→ PROBLEM
Whatever appears in the listing must be reproduced exactly.
======== PROVIDED RECORDS ========
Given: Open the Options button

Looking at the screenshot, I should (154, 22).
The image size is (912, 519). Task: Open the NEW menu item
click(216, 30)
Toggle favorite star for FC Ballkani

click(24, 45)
========
→ ANSWER SECTION
Given: Open the Options button

Looking at the screenshot, I should (154, 22).
The image size is (912, 519). Task: Open the NEW menu item
click(216, 30)
Toggle favorite star for FC Ballkani

click(24, 45)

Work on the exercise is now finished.